If you have a heat pump system, you may see that your thermostat will at times go into auxiliary mode (sometimes seen as “aux” on the screen). To understand why this happens, you first need to know some basics of how your heat pump works.
Every heat pump system has an outdoor unit, the heat pump, and an “indoor” unit, which is either an air handler or a gas furnace. The location of the indoor unit can be inside the home, garage, attic, or crawl space. The majority of the time that your thermostat is calling for heat, the heat pump is used to produce it. However, when the temperature drops near freezing or below, the heat pump cannot work as efficiently, so the air handler is used to produce the heat instead. When that happens, you will see “aux” show up on your thermostat screen, which means that that auxiliary heat has been automatically turned on to produce the most comfort in your home.

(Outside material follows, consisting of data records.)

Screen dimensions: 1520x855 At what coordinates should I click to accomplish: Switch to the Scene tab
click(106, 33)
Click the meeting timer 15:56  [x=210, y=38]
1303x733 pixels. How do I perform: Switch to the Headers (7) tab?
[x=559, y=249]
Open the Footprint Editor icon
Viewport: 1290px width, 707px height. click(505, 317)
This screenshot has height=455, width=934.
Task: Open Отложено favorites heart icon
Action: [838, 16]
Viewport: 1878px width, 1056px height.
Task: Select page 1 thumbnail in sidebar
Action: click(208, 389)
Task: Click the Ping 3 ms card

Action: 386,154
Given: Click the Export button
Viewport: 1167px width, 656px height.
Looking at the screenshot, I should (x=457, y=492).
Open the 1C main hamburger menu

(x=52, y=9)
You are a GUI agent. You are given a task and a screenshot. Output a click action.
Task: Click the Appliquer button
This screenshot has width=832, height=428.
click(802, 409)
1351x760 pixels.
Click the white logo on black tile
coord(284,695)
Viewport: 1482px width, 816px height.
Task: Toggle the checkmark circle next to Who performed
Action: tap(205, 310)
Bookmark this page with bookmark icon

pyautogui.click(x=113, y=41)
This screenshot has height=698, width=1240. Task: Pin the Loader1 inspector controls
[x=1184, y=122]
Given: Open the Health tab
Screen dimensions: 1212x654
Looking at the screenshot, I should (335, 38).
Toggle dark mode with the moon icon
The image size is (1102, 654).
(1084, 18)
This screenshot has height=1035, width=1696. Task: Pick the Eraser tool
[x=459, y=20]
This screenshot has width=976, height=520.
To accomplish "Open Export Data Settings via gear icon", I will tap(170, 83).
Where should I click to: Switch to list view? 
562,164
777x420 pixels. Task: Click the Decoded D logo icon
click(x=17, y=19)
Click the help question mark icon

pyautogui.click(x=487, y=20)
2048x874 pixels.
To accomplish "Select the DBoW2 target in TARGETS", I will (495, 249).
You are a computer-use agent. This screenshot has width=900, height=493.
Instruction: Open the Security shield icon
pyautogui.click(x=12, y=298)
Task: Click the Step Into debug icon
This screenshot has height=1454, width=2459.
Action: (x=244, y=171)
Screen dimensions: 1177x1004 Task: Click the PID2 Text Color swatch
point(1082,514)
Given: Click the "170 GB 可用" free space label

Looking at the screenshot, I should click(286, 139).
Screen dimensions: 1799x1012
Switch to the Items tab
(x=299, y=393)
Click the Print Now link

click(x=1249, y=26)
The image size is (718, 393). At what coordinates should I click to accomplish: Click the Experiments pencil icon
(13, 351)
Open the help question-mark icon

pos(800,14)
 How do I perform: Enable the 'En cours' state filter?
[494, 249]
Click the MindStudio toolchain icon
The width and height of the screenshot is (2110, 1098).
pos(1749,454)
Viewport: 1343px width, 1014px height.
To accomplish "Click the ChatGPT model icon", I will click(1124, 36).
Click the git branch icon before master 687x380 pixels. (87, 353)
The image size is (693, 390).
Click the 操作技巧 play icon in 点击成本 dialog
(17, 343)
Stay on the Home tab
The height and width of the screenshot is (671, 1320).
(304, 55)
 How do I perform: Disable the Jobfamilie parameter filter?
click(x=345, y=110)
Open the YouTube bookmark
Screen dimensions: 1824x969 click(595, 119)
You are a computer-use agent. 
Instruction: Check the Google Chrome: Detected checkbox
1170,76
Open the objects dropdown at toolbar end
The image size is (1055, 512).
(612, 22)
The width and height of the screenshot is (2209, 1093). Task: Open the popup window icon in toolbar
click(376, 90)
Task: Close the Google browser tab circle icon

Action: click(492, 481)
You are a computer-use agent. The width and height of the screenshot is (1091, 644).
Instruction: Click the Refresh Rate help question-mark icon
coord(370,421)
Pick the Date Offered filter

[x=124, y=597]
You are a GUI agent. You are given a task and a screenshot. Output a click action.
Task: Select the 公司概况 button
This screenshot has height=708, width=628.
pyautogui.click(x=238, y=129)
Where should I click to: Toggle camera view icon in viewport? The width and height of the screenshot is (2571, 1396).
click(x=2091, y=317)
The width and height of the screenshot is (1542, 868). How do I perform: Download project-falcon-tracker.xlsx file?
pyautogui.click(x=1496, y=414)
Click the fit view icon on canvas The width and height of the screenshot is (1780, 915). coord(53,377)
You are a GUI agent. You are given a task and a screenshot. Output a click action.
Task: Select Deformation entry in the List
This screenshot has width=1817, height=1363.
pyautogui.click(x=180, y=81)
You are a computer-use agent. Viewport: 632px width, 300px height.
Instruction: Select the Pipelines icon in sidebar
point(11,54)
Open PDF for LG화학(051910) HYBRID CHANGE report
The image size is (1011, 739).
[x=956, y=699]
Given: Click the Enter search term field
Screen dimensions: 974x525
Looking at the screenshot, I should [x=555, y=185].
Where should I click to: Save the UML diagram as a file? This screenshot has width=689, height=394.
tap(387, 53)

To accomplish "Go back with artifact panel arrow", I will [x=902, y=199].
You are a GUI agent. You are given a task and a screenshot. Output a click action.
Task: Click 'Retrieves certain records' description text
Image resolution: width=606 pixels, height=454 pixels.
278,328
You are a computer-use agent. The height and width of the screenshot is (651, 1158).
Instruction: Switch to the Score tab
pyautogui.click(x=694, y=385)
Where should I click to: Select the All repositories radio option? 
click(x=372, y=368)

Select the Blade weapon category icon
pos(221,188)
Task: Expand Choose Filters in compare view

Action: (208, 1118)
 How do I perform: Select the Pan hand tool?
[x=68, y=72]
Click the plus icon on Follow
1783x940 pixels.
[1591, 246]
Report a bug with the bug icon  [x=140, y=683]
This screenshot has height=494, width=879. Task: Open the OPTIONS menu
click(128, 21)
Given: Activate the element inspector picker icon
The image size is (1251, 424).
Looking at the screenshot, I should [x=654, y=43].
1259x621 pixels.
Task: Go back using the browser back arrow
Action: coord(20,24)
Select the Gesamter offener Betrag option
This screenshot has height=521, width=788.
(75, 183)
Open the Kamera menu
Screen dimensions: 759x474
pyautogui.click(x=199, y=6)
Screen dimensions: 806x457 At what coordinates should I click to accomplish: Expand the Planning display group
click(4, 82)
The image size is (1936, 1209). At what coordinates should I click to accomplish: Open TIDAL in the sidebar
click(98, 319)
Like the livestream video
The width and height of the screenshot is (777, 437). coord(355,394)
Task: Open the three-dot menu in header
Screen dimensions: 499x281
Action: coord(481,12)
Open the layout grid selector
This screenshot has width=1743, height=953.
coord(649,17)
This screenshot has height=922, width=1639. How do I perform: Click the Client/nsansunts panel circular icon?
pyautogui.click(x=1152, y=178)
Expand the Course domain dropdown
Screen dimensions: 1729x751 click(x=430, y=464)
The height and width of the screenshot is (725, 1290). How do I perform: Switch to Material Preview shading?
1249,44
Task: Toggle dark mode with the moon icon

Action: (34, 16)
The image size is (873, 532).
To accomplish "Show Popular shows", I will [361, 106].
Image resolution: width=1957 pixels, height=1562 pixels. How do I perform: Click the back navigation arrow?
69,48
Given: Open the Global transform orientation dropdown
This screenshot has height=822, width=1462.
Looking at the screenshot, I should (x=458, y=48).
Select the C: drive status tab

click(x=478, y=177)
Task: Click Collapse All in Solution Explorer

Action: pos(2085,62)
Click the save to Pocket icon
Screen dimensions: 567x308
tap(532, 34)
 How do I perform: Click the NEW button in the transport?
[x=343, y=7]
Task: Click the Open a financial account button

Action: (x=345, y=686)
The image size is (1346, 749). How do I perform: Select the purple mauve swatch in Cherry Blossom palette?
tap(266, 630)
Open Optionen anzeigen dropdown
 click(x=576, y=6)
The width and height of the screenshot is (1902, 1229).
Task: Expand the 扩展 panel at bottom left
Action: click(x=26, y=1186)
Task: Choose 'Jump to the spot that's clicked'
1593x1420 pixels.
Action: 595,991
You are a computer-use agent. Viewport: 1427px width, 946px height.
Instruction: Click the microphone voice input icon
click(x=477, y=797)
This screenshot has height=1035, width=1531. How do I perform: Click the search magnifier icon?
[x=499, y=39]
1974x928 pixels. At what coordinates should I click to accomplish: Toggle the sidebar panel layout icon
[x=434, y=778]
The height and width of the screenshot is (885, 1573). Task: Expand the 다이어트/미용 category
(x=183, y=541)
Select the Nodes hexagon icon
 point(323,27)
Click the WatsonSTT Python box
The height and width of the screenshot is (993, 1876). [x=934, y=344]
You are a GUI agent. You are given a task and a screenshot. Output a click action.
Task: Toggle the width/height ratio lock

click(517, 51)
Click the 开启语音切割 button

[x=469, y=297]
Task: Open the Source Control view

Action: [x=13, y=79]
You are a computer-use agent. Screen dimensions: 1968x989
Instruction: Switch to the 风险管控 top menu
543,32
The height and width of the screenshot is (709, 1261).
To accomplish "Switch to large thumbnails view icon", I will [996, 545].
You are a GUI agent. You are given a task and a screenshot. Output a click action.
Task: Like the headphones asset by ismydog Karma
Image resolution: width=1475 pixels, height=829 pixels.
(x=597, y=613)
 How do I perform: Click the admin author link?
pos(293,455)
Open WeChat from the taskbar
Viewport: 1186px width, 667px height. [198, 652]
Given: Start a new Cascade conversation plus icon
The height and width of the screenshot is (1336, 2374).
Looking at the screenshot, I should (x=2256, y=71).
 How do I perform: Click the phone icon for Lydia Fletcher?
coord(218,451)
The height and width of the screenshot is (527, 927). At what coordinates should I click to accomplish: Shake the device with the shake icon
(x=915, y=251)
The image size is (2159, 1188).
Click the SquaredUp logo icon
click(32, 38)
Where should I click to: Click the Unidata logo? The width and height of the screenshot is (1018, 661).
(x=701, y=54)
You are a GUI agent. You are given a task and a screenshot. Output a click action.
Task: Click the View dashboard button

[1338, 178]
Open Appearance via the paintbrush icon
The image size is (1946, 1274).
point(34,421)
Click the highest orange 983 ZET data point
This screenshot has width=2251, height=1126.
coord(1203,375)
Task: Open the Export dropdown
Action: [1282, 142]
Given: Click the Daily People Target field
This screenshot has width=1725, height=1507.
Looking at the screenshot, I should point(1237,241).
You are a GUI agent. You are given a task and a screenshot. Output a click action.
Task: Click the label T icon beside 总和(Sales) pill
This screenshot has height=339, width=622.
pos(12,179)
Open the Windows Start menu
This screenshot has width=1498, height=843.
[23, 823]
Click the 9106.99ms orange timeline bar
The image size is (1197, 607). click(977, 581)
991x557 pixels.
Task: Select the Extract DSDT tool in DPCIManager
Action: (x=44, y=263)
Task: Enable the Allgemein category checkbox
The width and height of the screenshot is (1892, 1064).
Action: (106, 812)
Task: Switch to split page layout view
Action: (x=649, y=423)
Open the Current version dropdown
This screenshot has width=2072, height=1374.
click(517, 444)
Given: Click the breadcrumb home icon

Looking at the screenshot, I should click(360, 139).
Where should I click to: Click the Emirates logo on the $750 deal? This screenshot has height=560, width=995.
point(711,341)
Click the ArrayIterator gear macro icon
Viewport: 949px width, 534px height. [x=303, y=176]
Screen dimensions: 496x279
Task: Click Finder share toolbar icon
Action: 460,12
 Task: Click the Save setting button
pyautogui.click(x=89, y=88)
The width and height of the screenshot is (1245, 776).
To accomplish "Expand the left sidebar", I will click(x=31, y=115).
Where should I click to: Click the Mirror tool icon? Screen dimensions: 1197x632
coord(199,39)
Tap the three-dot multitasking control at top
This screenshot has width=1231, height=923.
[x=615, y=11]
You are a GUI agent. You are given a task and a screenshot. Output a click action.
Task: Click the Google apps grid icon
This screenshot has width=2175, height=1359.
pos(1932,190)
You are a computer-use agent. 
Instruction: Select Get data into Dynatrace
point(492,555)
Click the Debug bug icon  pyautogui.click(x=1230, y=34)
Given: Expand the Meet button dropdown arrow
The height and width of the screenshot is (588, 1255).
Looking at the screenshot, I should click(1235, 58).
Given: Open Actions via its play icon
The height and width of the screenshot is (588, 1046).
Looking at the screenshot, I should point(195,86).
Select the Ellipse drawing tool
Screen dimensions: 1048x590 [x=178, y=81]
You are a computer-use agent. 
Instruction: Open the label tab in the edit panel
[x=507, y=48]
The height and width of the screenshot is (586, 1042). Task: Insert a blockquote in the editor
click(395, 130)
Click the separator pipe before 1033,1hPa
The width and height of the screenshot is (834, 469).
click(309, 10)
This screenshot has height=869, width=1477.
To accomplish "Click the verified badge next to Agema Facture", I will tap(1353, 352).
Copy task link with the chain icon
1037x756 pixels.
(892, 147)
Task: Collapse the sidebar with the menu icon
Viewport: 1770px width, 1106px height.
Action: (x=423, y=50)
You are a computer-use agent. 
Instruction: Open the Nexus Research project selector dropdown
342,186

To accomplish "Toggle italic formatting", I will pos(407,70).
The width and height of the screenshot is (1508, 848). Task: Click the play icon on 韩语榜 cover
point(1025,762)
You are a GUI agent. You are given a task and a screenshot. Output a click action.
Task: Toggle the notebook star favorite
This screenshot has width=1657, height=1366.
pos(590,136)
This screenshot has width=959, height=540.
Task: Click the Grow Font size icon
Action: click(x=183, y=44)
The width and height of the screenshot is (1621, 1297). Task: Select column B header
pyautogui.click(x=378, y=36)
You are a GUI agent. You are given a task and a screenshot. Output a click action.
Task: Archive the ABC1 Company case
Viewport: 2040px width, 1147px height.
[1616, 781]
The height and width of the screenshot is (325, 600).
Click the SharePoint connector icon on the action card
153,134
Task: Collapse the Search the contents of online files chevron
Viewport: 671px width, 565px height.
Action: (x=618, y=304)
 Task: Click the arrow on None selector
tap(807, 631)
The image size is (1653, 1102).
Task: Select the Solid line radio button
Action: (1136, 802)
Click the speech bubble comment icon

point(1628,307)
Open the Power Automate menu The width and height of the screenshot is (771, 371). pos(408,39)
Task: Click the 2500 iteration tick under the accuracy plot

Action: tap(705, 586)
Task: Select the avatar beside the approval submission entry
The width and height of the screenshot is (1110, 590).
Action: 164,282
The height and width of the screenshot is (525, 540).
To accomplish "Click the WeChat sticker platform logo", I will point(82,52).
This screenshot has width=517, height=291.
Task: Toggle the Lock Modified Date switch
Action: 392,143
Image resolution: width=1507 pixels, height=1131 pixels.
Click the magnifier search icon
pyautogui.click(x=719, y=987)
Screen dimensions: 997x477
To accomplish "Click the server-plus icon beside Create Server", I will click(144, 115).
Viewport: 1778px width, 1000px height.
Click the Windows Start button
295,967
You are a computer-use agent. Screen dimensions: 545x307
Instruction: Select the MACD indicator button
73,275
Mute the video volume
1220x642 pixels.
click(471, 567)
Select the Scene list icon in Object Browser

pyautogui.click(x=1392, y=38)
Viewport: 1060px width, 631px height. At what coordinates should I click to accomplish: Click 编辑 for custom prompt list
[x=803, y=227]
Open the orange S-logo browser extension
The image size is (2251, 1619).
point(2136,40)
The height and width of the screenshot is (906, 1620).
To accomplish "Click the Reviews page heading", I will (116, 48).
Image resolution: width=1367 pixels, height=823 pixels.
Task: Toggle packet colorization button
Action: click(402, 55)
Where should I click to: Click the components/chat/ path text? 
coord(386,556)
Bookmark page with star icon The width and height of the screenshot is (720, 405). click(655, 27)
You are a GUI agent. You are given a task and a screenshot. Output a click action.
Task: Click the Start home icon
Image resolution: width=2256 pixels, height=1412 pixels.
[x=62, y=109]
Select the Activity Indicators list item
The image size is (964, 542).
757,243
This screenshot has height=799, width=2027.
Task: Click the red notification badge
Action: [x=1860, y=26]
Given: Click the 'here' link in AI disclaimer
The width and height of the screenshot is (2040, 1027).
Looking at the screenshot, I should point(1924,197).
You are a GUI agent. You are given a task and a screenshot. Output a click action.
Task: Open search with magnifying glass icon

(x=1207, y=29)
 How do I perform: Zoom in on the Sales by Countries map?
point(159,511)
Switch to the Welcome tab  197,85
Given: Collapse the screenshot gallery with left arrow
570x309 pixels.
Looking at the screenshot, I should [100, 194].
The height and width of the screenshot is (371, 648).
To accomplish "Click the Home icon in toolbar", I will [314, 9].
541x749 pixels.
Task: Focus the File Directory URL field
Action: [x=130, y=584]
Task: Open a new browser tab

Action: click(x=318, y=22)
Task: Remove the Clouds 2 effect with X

The most common time people see this happening is during winter mornings when they first get up and the temperatures are still below, at, or slightly above freezing. This is completely normal operation, but there can be concern if it stays in auxiliary heat even when the temperature has risen. Behavior like that can point to a problem with the installation of the system, a mechanical failure in the heat pump or air handler, or a faulty thermostat. You can run the system in auxiliary heat until a technician gets to your house, but you do not want to have it in that mode indefinitely, since it is much more expensive to use the indoor unit to solely heat your home instead of the cost efficient heat pump.